The High Court has ruled that a man’s will that existed only in draft form on a computer, but which was signed by two reliable witnesses, should be accepted as valid.
This is a highly unusual decision because generally, the original will, signed in the presence of two witnesses present at the same time, must be produced after death in order to obtain a Grant of Probate.
The case involved a Dr Steven Cooper, who had been married to Sara Jane Cooper between 2003 and 2016. The couple had two children together. He made a will in 2009 that left his estate to Sara Jane, and in default to his children.
Dr Cooper fell ill in 2014 and separated from his wife. The couple divorced in 2016.
In 2018, the Dr Cooper started a new relationship with Ms Chapman and drafted a will from a computer template that benefited his new partner.
Two relatives of Chapman were asked to be witnesses to the will.
Dr Cooper died suddenly in 2019 and Ms Cooper brought a claim for a Grant of Probate based on the 2009 will.
She argued there was no reliable evidence that the 2018 will was ever executed. Ms Chapman was unable to find the executed version of the 2018 will.

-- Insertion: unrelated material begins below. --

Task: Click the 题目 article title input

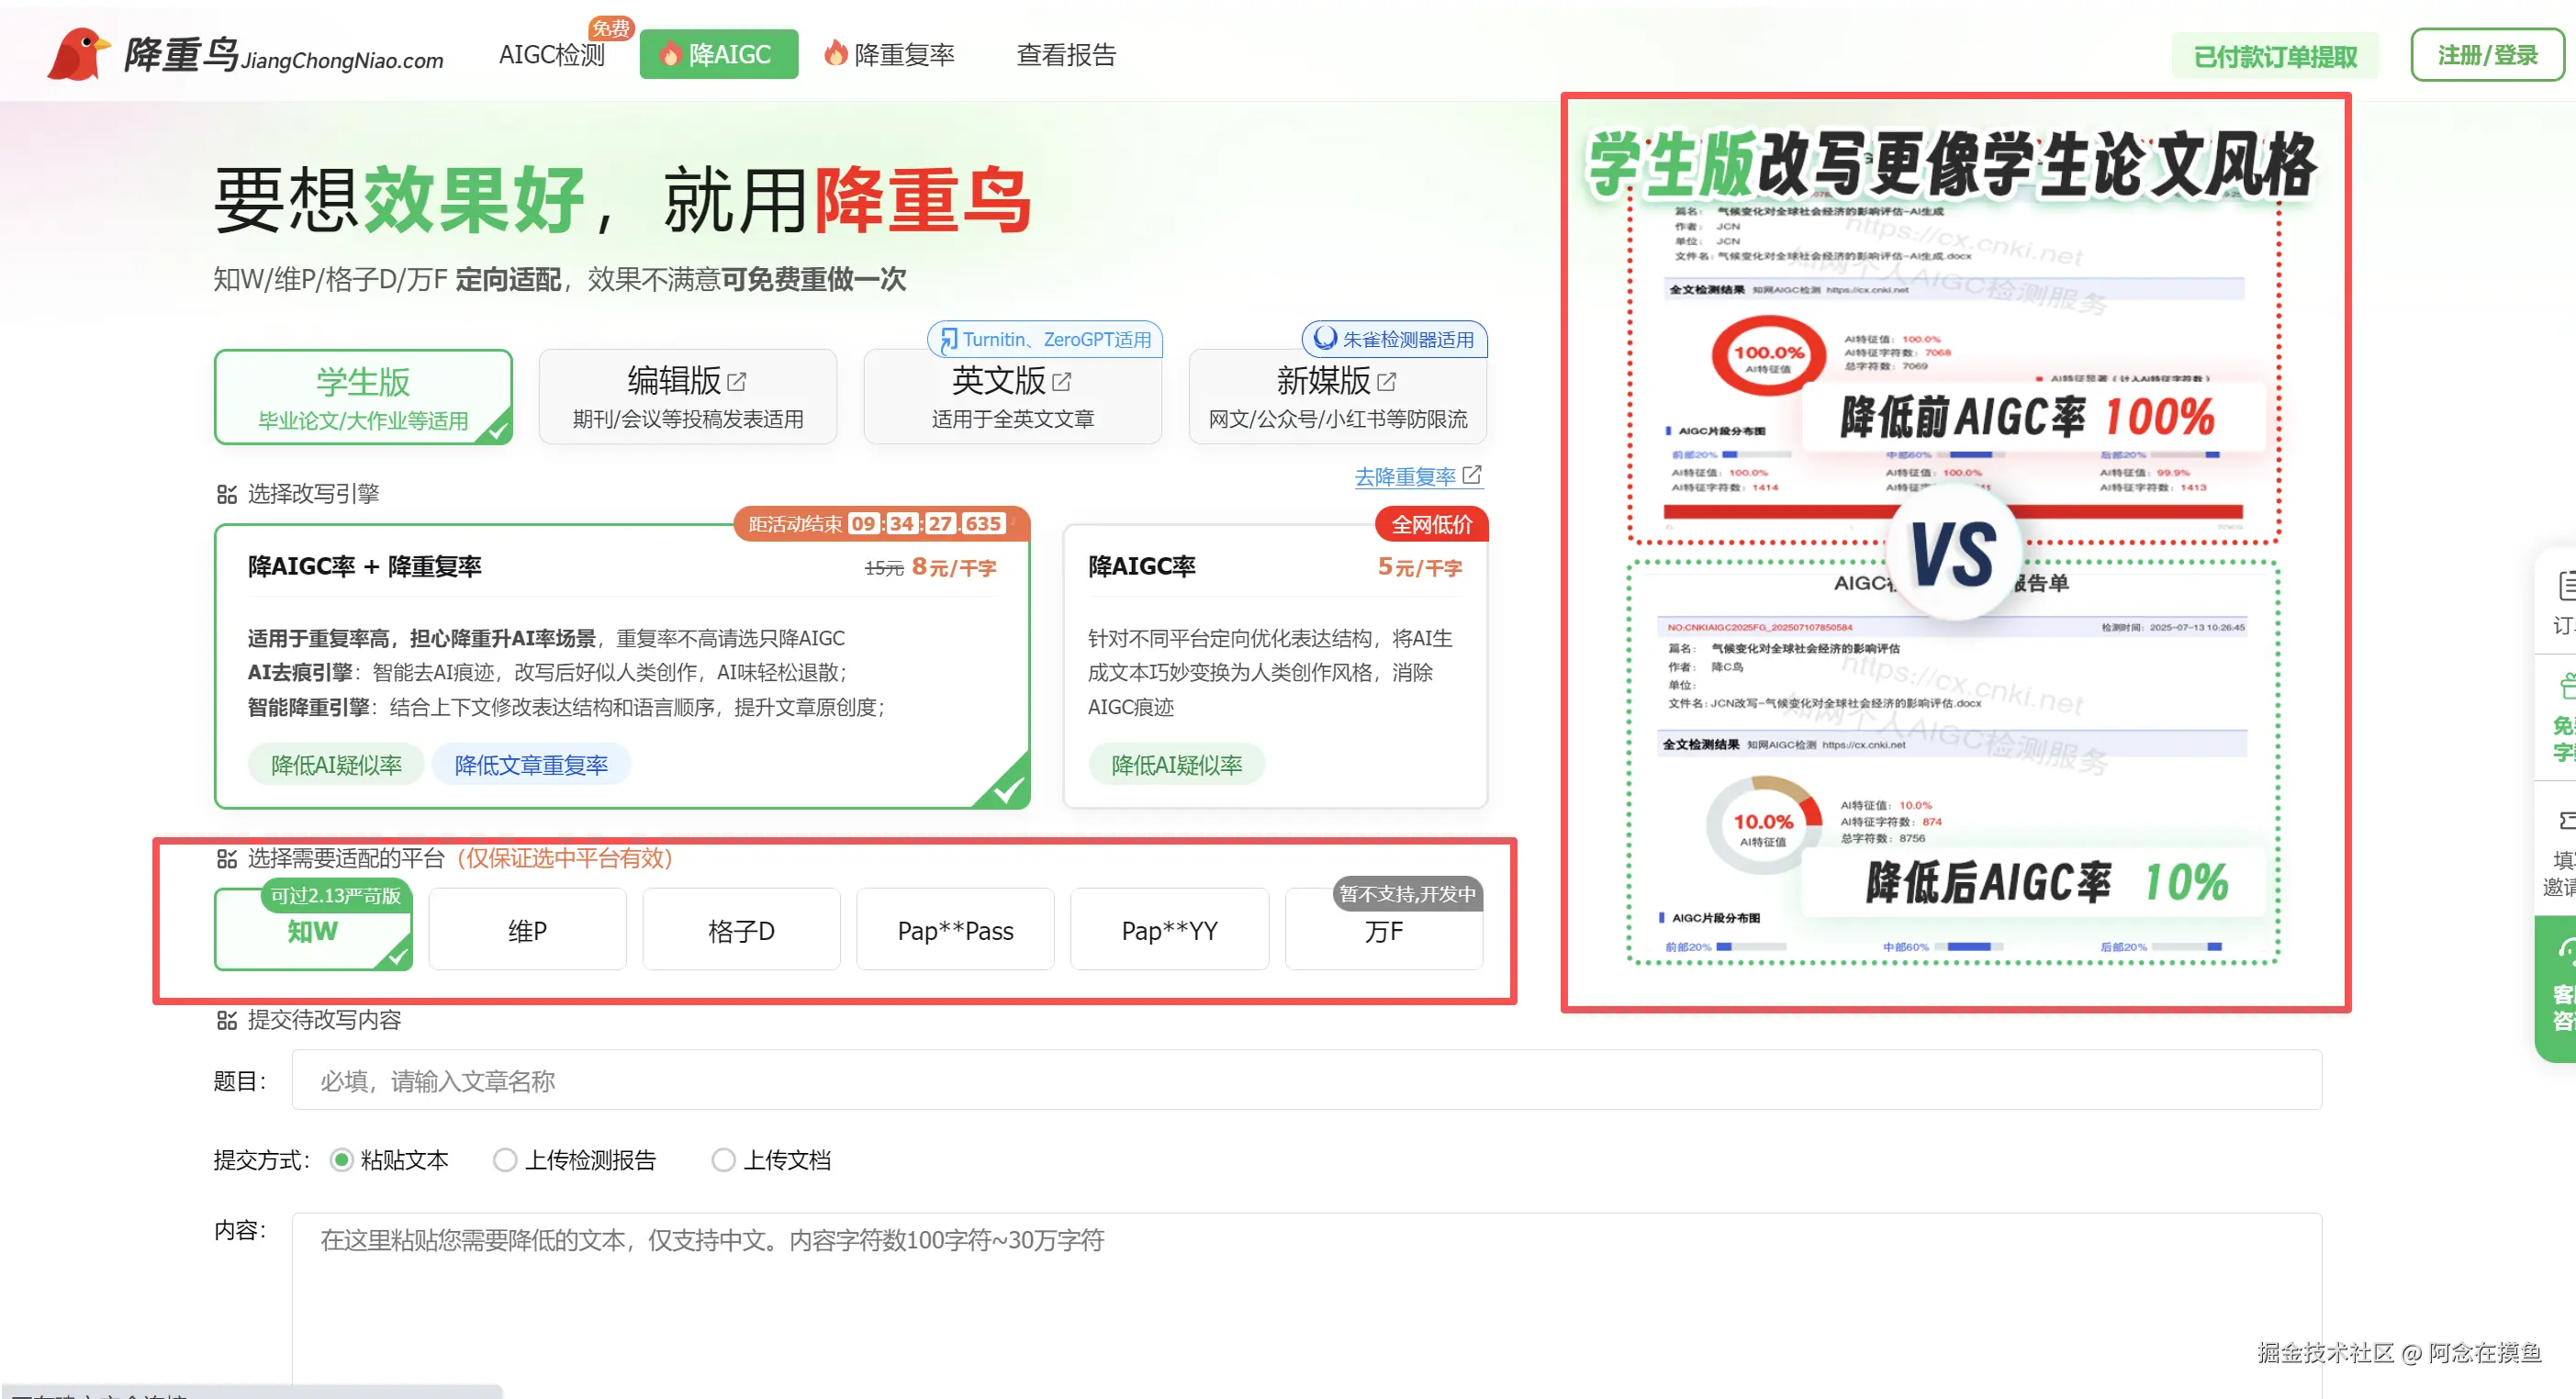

Ms Cooper argued that even if it was executed, the fact that it couldn’t be found meant that it should be presumed that it had been revoked.

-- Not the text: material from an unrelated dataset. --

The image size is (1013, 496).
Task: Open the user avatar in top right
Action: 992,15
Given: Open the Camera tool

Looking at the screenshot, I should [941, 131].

The court ruled in favour of Ms Chapman.
It held that the 2018 will was duly executed in the form of the draft on Dr Cooper’s computer. On the balance of probabilities, it had not been revoked.
The two relatives who witnessed the making of the 2018 will were deemed to be credible witnesses.
IT experts provided evidence showing that both the dates the 2018 will was created and last accessed were consistent with the witnesses’ testimony of the date of execution.
There had been no change in the Dr Cooper’s circumstances between that date and his death and therefore the will could not be assumed to have been revoked.